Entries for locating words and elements

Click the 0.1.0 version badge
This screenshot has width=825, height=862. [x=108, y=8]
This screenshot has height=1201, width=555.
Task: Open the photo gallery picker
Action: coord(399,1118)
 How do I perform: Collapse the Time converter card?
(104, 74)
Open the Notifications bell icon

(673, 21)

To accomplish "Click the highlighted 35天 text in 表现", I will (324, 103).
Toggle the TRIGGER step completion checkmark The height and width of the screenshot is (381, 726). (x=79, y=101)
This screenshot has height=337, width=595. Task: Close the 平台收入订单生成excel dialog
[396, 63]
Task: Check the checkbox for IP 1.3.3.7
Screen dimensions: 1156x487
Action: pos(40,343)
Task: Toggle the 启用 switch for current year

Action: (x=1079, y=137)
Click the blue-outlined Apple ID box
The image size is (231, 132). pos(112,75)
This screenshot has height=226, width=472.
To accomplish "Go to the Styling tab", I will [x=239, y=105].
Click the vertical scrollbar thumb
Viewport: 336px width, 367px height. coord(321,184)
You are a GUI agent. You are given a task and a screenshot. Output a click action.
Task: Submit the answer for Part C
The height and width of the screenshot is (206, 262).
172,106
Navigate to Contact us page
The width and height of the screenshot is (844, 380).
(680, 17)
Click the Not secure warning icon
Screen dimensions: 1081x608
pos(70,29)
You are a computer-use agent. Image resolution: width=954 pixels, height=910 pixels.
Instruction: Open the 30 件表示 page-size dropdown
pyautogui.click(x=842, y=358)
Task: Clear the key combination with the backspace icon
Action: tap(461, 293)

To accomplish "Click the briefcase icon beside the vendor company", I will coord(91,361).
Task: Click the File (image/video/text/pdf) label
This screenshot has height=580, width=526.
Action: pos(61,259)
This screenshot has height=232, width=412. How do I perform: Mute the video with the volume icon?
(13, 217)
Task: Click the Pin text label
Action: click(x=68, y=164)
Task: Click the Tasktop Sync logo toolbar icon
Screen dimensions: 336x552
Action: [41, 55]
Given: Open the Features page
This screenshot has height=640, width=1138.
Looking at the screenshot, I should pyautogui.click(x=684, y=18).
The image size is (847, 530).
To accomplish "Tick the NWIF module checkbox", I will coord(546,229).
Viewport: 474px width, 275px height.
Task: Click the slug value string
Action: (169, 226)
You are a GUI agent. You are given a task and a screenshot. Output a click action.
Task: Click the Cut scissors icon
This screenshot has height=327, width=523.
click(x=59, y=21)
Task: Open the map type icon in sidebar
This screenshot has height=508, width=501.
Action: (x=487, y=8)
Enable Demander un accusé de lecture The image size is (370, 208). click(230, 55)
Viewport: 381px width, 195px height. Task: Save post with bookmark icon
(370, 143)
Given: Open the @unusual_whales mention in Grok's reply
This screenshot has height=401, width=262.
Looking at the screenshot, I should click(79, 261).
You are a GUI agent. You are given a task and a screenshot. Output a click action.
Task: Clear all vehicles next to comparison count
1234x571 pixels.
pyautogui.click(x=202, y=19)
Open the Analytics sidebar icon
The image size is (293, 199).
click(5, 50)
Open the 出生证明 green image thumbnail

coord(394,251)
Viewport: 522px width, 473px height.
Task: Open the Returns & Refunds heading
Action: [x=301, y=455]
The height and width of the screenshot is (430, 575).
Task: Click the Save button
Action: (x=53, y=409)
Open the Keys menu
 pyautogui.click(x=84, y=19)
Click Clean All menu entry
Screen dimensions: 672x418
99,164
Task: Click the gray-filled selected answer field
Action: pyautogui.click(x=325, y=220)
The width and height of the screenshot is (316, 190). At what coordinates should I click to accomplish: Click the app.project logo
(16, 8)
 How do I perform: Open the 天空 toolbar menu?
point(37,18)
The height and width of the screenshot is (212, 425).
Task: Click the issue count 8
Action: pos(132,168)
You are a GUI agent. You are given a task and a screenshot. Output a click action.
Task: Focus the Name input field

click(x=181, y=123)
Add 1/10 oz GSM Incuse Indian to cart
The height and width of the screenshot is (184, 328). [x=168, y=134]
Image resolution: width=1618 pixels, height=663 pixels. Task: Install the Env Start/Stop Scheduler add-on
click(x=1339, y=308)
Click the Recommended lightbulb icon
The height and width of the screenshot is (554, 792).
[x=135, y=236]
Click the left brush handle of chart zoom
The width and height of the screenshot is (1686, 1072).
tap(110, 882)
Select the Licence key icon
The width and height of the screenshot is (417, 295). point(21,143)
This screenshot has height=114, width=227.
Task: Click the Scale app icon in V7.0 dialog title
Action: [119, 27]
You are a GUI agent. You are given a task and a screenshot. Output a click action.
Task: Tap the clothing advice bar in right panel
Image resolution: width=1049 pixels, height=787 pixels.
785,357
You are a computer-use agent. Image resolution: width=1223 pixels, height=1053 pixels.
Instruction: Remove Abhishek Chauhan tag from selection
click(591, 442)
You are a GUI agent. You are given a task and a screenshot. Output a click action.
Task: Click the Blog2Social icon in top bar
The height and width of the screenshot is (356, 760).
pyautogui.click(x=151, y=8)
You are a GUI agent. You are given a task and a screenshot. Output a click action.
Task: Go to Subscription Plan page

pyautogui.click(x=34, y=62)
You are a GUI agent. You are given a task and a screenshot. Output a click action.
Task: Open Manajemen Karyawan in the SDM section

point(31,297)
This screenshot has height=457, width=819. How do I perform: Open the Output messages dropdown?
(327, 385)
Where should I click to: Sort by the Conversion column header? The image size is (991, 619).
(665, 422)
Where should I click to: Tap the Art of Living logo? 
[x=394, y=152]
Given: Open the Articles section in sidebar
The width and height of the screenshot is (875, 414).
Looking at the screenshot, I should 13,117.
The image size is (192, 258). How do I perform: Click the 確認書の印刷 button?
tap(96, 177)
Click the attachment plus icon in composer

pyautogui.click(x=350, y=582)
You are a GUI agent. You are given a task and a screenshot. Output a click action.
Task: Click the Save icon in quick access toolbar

Written request:
Copy every line above word for word, without any changes.

Problem solution:
Click the 0.1.0 version badge
This screenshot has width=825, height=862. [x=108, y=8]
This screenshot has height=1201, width=555.
Task: Open the photo gallery picker
Action: coord(399,1118)
 How do I perform: Collapse the Time converter card?
(104, 74)
Open the Notifications bell icon

(673, 21)

To accomplish "Click the highlighted 35天 text in 表现", I will (324, 103).
Toggle the TRIGGER step completion checkmark The height and width of the screenshot is (381, 726). (x=79, y=101)
This screenshot has height=337, width=595. Task: Close the 平台收入订单生成excel dialog
[396, 63]
Task: Check the checkbox for IP 1.3.3.7
Screen dimensions: 1156x487
Action: pos(40,343)
Task: Toggle the 启用 switch for current year

Action: (x=1079, y=137)
Click the blue-outlined Apple ID box
The image size is (231, 132). pos(112,75)
This screenshot has height=226, width=472.
To accomplish "Go to the Styling tab", I will [x=239, y=105].
Click the vertical scrollbar thumb
Viewport: 336px width, 367px height. coord(321,184)
You are a GUI agent. You are given a task and a screenshot. Output a click action.
Task: Submit the answer for Part C
The height and width of the screenshot is (206, 262).
172,106
Navigate to Contact us page
The width and height of the screenshot is (844, 380).
(680, 17)
Click the Not secure warning icon
Screen dimensions: 1081x608
pos(70,29)
You are a computer-use agent. Image resolution: width=954 pixels, height=910 pixels.
Instruction: Open the 30 件表示 page-size dropdown
pyautogui.click(x=842, y=358)
Task: Clear the key combination with the backspace icon
Action: tap(461, 293)

To accomplish "Click the briefcase icon beside the vendor company", I will coord(91,361).
Task: Click the File (image/video/text/pdf) label
This screenshot has height=580, width=526.
Action: pos(61,259)
This screenshot has height=232, width=412. How do I perform: Mute the video with the volume icon?
(13, 217)
Task: Click the Pin text label
Action: click(x=68, y=164)
Task: Click the Tasktop Sync logo toolbar icon
Screen dimensions: 336x552
Action: [41, 55]
Given: Open the Features page
This screenshot has height=640, width=1138.
Looking at the screenshot, I should pyautogui.click(x=684, y=18).
The image size is (847, 530).
To accomplish "Tick the NWIF module checkbox", I will coord(546,229).
Viewport: 474px width, 275px height.
Task: Click the slug value string
Action: (169, 226)
You are a GUI agent. You are given a task and a screenshot. Output a click action.
Task: Click the Cut scissors icon
This screenshot has height=327, width=523.
click(x=59, y=21)
Task: Open the map type icon in sidebar
This screenshot has height=508, width=501.
Action: (x=487, y=8)
Enable Demander un accusé de lecture The image size is (370, 208). click(230, 55)
Viewport: 381px width, 195px height. Task: Save post with bookmark icon
(370, 143)
Given: Open the @unusual_whales mention in Grok's reply
This screenshot has height=401, width=262.
Looking at the screenshot, I should click(79, 261).
You are a GUI agent. You are given a task and a screenshot. Output a click action.
Task: Clear all vehicles next to comparison count
1234x571 pixels.
pyautogui.click(x=202, y=19)
Open the Analytics sidebar icon
The image size is (293, 199).
click(5, 50)
Open the 出生证明 green image thumbnail

coord(394,251)
Viewport: 522px width, 473px height.
Task: Open the Returns & Refunds heading
Action: [x=301, y=455]
The height and width of the screenshot is (430, 575).
Task: Click the Save button
Action: (x=53, y=409)
Open the Keys menu
 pyautogui.click(x=84, y=19)
Click Clean All menu entry
Screen dimensions: 672x418
99,164
Task: Click the gray-filled selected answer field
Action: pyautogui.click(x=325, y=220)
The width and height of the screenshot is (316, 190). At what coordinates should I click to accomplish: Click the app.project logo
(16, 8)
 How do I perform: Open the 天空 toolbar menu?
point(37,18)
The height and width of the screenshot is (212, 425).
Task: Click the issue count 8
Action: pos(132,168)
You are a GUI agent. You are given a task and a screenshot. Output a click action.
Task: Focus the Name input field

click(x=181, y=123)
Add 1/10 oz GSM Incuse Indian to cart
The height and width of the screenshot is (184, 328). [x=168, y=134]
Image resolution: width=1618 pixels, height=663 pixels. Task: Install the Env Start/Stop Scheduler add-on
click(x=1339, y=308)
Click the Recommended lightbulb icon
The height and width of the screenshot is (554, 792).
[x=135, y=236]
Click the left brush handle of chart zoom
The width and height of the screenshot is (1686, 1072).
tap(110, 882)
Select the Licence key icon
The width and height of the screenshot is (417, 295). point(21,143)
This screenshot has height=114, width=227.
Task: Click the Scale app icon in V7.0 dialog title
Action: [119, 27]
You are a GUI agent. You are given a task and a screenshot. Output a click action.
Task: Tap the clothing advice bar in right panel
Image resolution: width=1049 pixels, height=787 pixels.
785,357
You are a computer-use agent. Image resolution: width=1223 pixels, height=1053 pixels.
Instruction: Remove Abhishek Chauhan tag from selection
click(591, 442)
You are a GUI agent. You are given a task and a screenshot. Output a click action.
Task: Click the Blog2Social icon in top bar
The height and width of the screenshot is (356, 760).
pyautogui.click(x=151, y=8)
You are a GUI agent. You are given a task and a screenshot. Output a click action.
Task: Go to Subscription Plan page

pyautogui.click(x=34, y=62)
You are a GUI agent. You are given a task and a screenshot. Output a click action.
Task: Open Manajemen Karyawan in the SDM section

point(31,297)
This screenshot has height=457, width=819. How do I perform: Open the Output messages dropdown?
(327, 385)
Where should I click to: Sort by the Conversion column header? The image size is (991, 619).
(665, 422)
Where should I click to: Tap the Art of Living logo? 
[x=394, y=152]
Given: Open the Articles section in sidebar
The width and height of the screenshot is (875, 414).
Looking at the screenshot, I should 13,117.
The image size is (192, 258). How do I perform: Click the 確認書の印刷 button?
tap(96, 177)
Click the attachment plus icon in composer

pyautogui.click(x=350, y=582)
You are a GUI agent. You are given a task and a screenshot. Output a click action.
Task: Click the Save icon in quick access toolbar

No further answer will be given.